1. Slewing bearing is a core component of wind turbines and its failure can cause serious accidents. Prognostics is used to predict the time at which a component will no longer perform its intended function and minimize maintenance cost.

2. Many researchers have used various methods such as SVM, PCA, LSSVM, SVDD, GMM, PKPCA, EWMA, GPR, MMFD-FCM, AE-LLE, NN algorithm, ARIMA and RNN to predict the residual life of slewing bearings.

3. This article proposes an effective residual life prediction method based on similarity which takes into account differences in working conditions and structures of slewing bearings.

Article analysis:

The article provides an overview of existing research on predicting the residual useful life (RUL) of slewing bearings using various methods such as SVM, PCA, LSSVM, SVDD, GMM, PKPCA, EWMA, GPR, MMFD-FCM, AE-LLE , NN algorithm , ARIMA and RNN . The article then proposes a new method based on similarity for predicting the RUL of slewing bearings that takes into account differences in working conditions and structures of slewing bearings.

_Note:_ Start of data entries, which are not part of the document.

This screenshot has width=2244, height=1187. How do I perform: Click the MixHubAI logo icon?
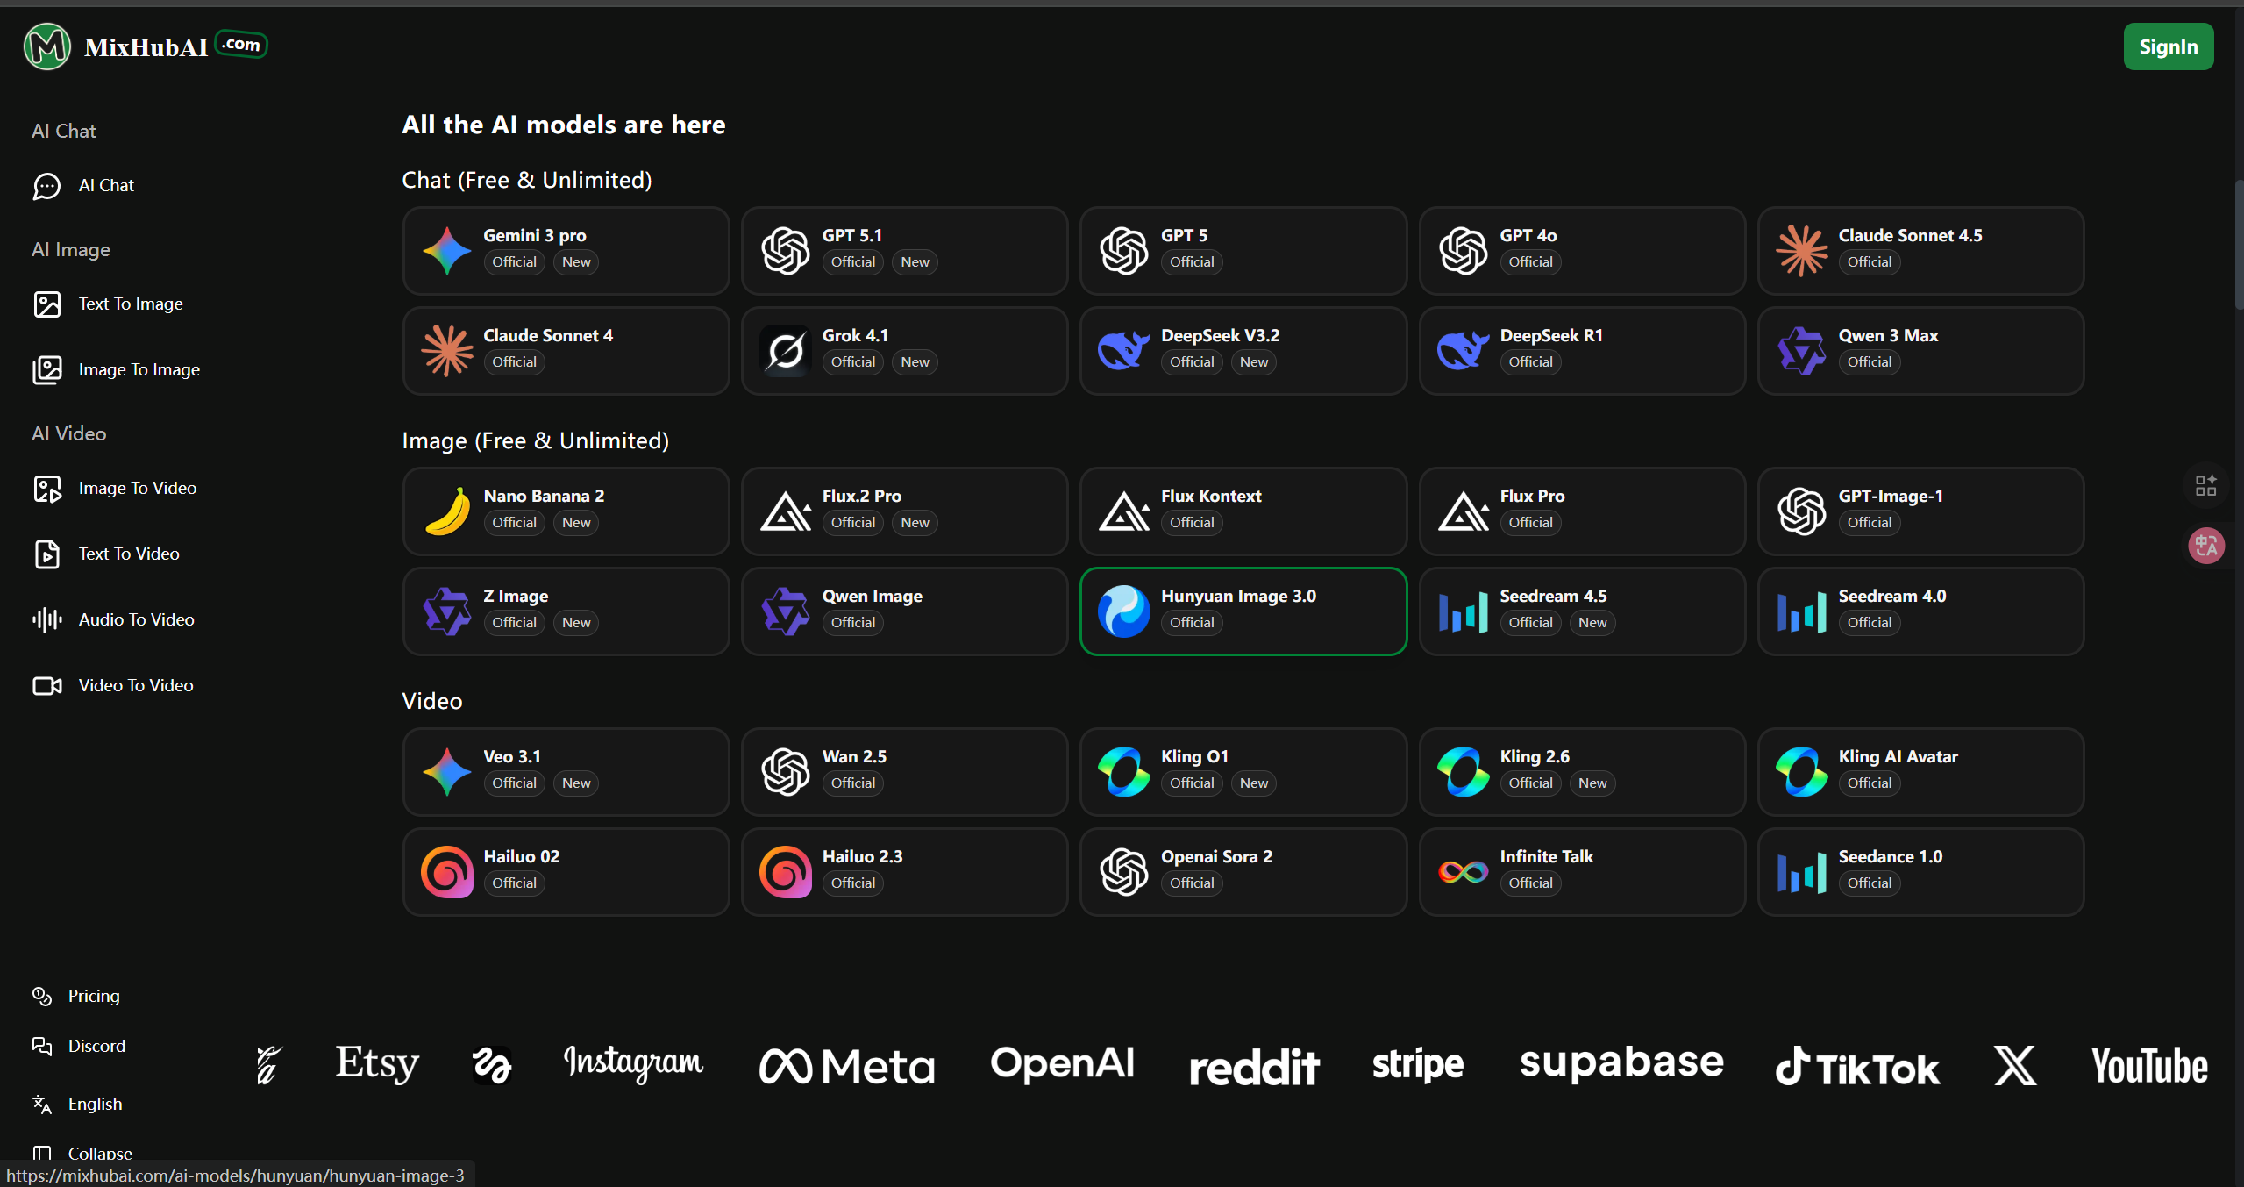pyautogui.click(x=46, y=46)
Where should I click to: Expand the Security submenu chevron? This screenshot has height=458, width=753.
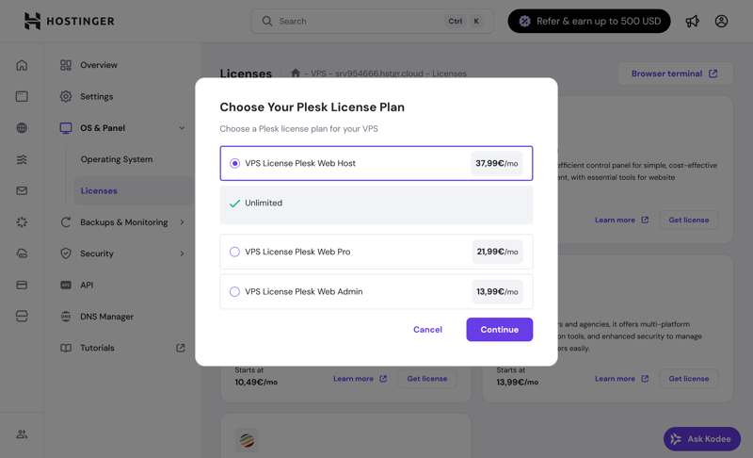[182, 254]
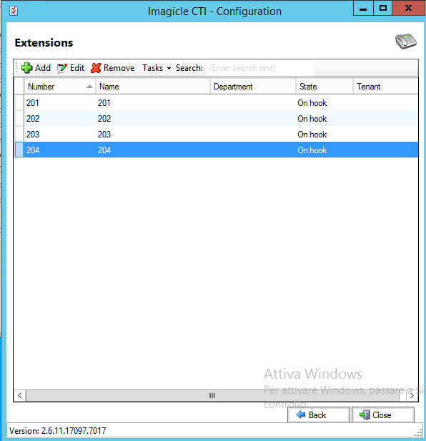Open the Tasks dropdown menu
Viewport: 426px width, 441px height.
(157, 68)
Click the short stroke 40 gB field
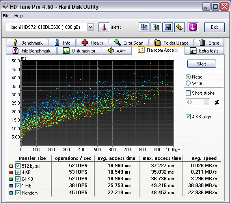 click(x=195, y=102)
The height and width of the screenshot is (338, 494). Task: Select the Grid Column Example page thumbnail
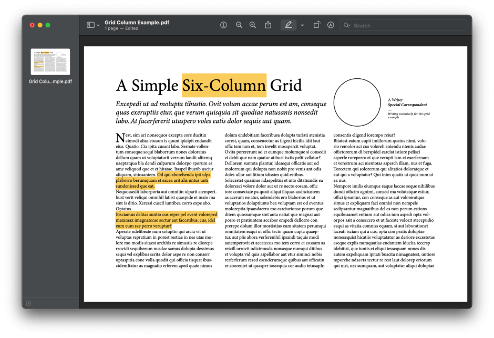50,62
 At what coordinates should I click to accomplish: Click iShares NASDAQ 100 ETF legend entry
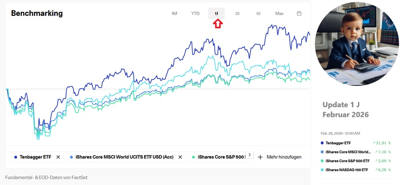point(347,170)
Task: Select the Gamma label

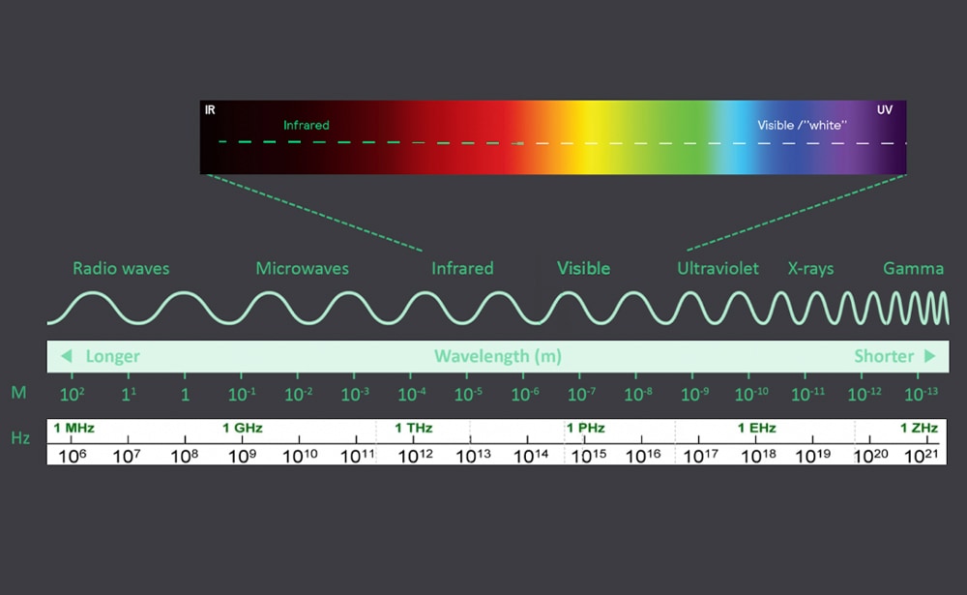Action: (x=913, y=268)
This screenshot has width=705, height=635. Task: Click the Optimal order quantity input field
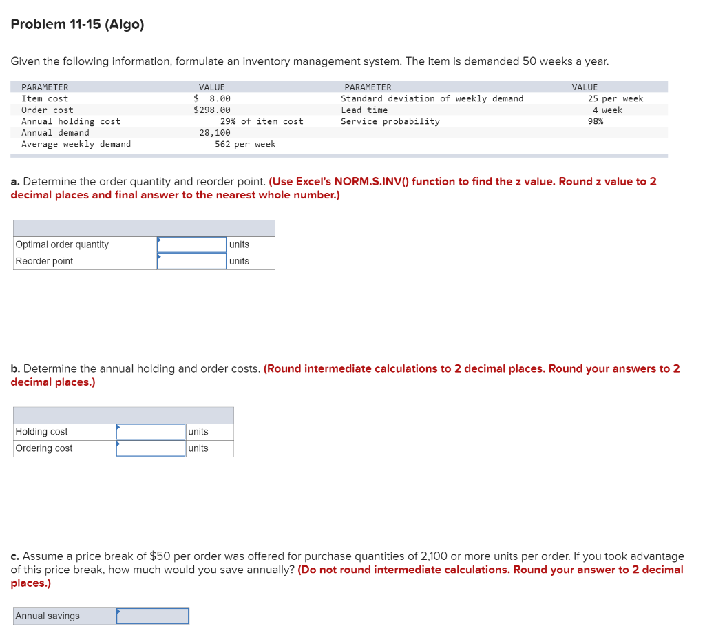tap(191, 244)
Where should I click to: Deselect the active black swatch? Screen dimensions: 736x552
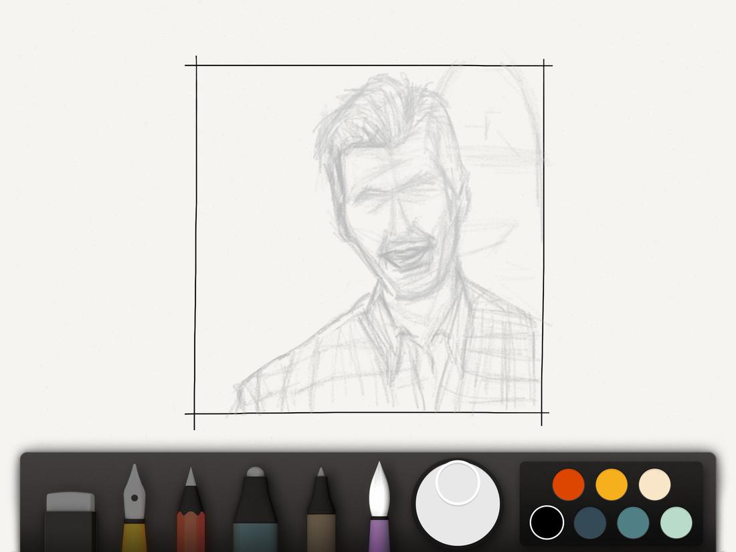(x=547, y=523)
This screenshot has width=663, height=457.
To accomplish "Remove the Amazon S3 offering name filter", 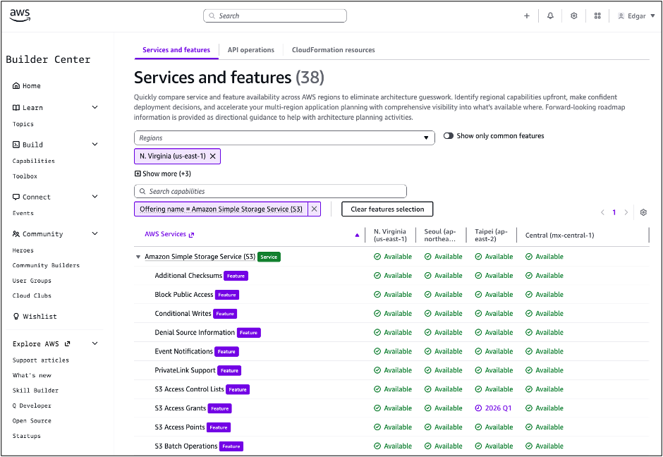I will 315,209.

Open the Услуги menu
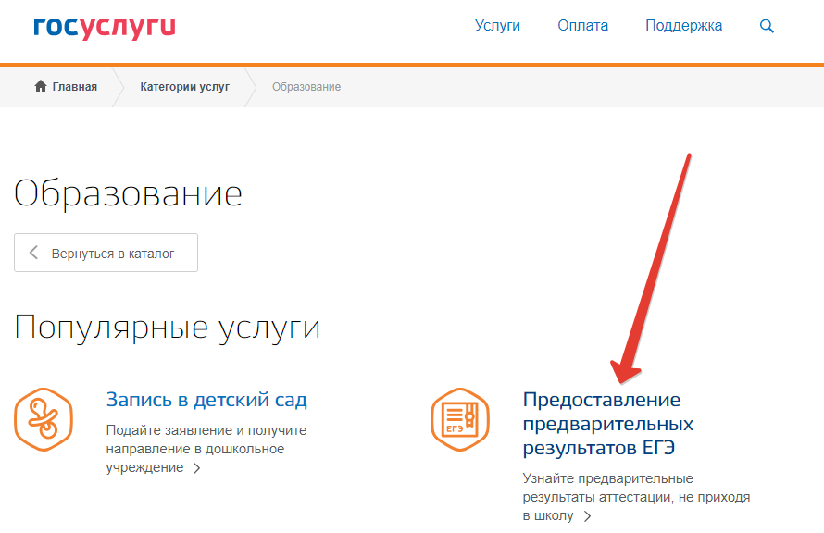pyautogui.click(x=497, y=26)
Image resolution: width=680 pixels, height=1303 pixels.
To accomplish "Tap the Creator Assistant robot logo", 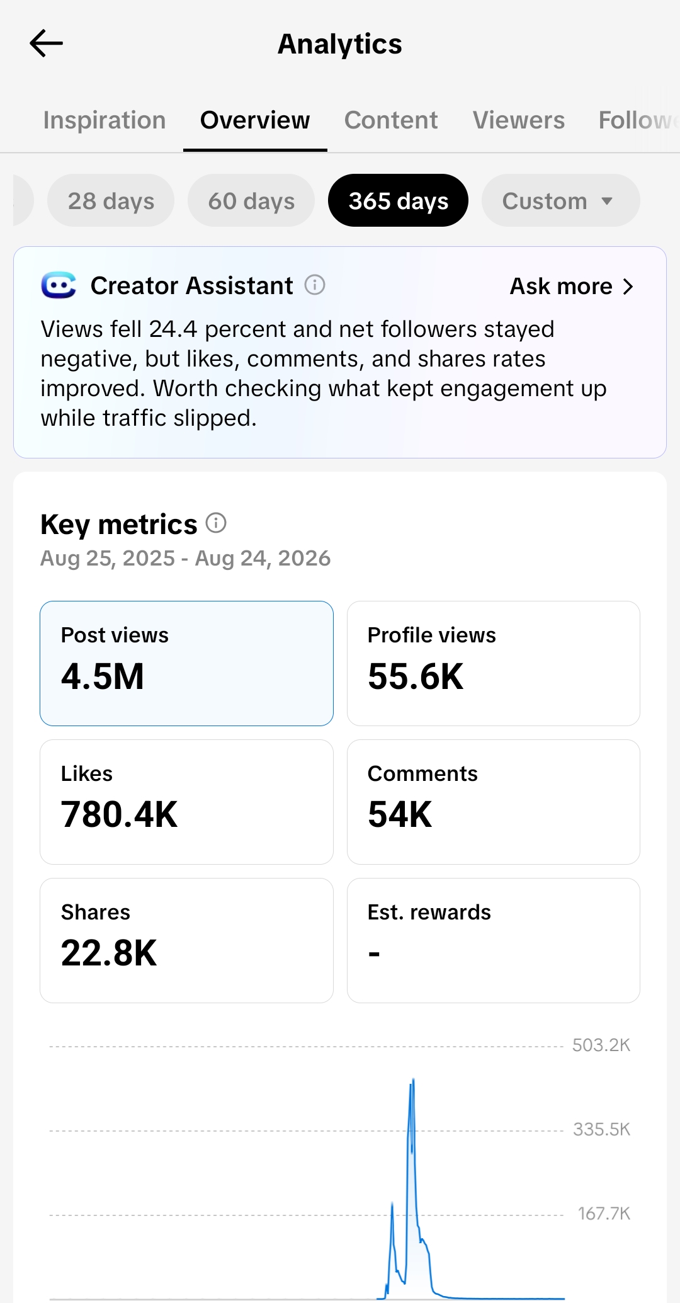I will point(59,285).
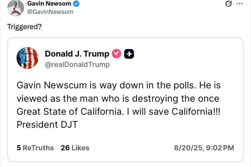This screenshot has height=167, width=251.
Task: Open the @realDonaldTrump handle
Action: tap(77, 65)
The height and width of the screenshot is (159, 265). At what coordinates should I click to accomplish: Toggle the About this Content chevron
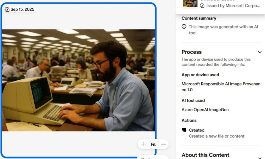click(260, 157)
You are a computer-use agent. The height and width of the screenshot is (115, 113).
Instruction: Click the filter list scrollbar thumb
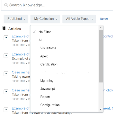[x=101, y=56]
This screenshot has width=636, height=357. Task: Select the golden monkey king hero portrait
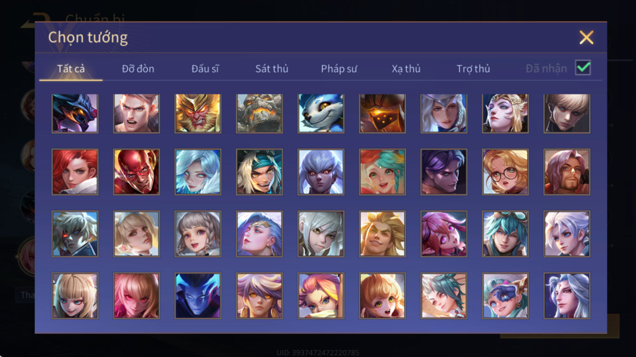click(198, 113)
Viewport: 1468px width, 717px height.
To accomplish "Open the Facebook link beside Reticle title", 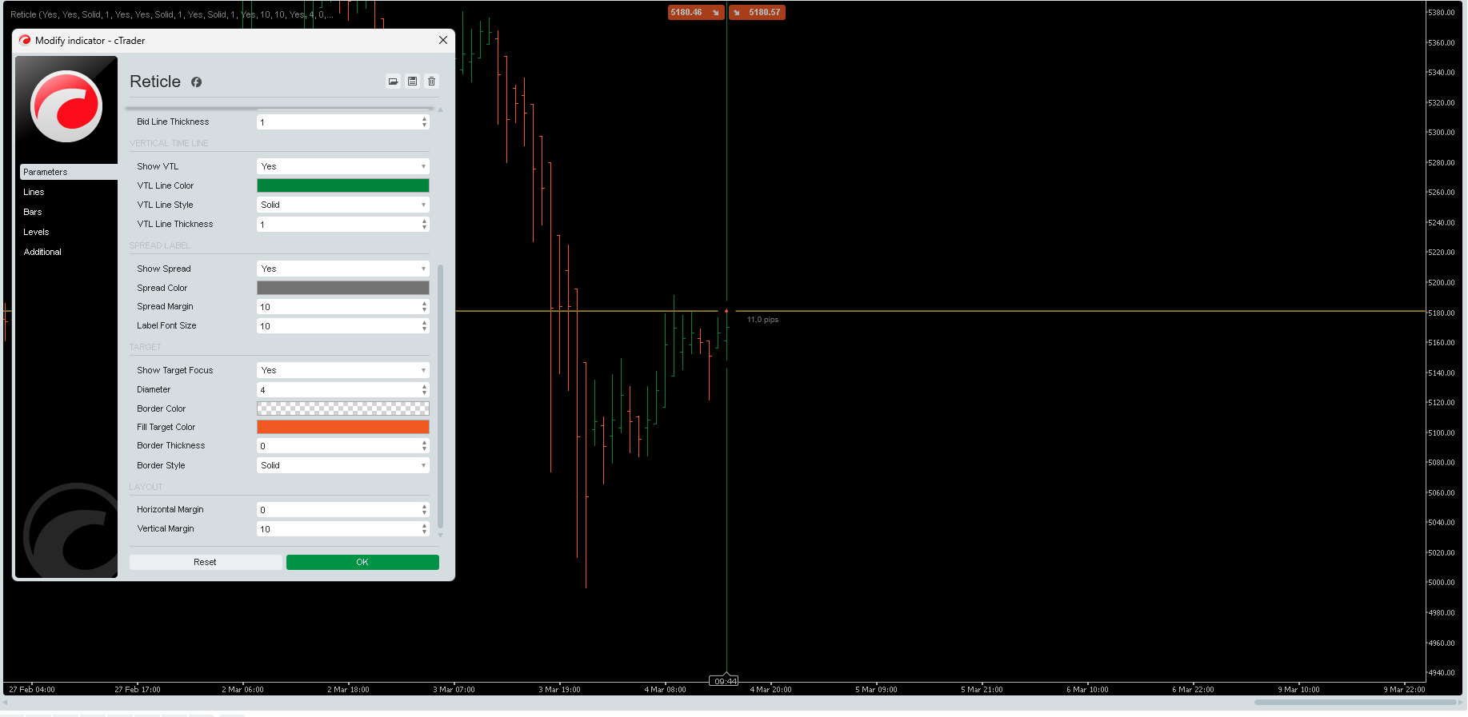I will pos(196,82).
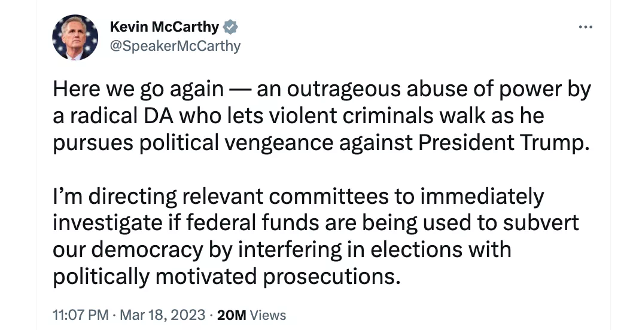Click the blue verified badge icon
The height and width of the screenshot is (330, 633).
click(230, 27)
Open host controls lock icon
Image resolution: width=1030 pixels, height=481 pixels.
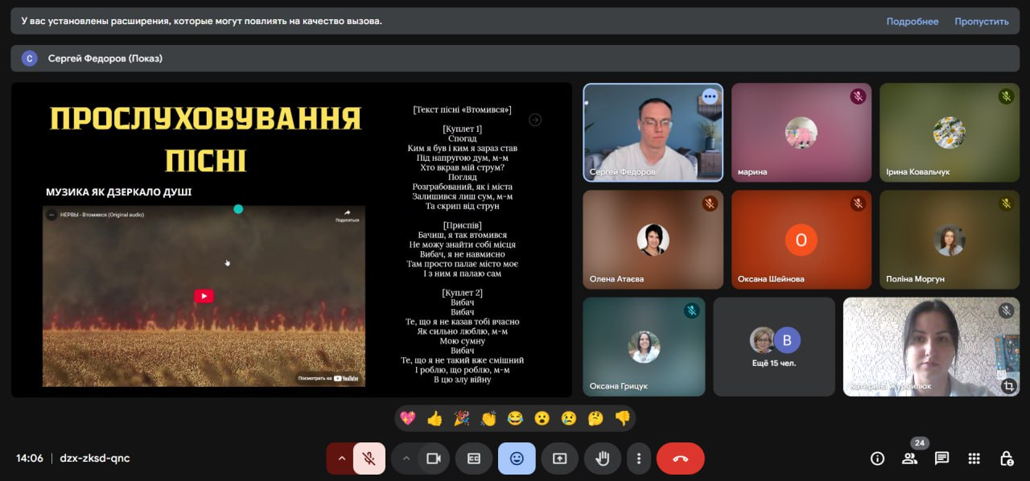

The article is generally reliable and trustworthy as it provides a comprehensive overview of existing research on predicting the RUL of slewing bearings using various methods. The authors also provide evidence for their claims by citing relevant research papers throughout the article. Furthermore, the authors present both sides equally by discussing both advantages and shortcomings of existing methods for predicting RULs.

However there are some potential biases in the article that should be noted. For example there is no discussion about possible risks associated with using these methods or any potential limitations that may arise from using them. Additionally there is no mention of any unexplored counterarguments or missing points of consideration when discussing existing methods for predicting RULs.

In conclusion this article provides a comprehensive overview of existing research on predicting the RULs of slewing bearings using various methods while also proposing a new method based on similarity for doing so. However there are some potential biases that should be noted such as lack of discussion about possible risks associated with these methods or any unexplored counterarguments or missing points of consideration when discussing existing methods for predicting RULs.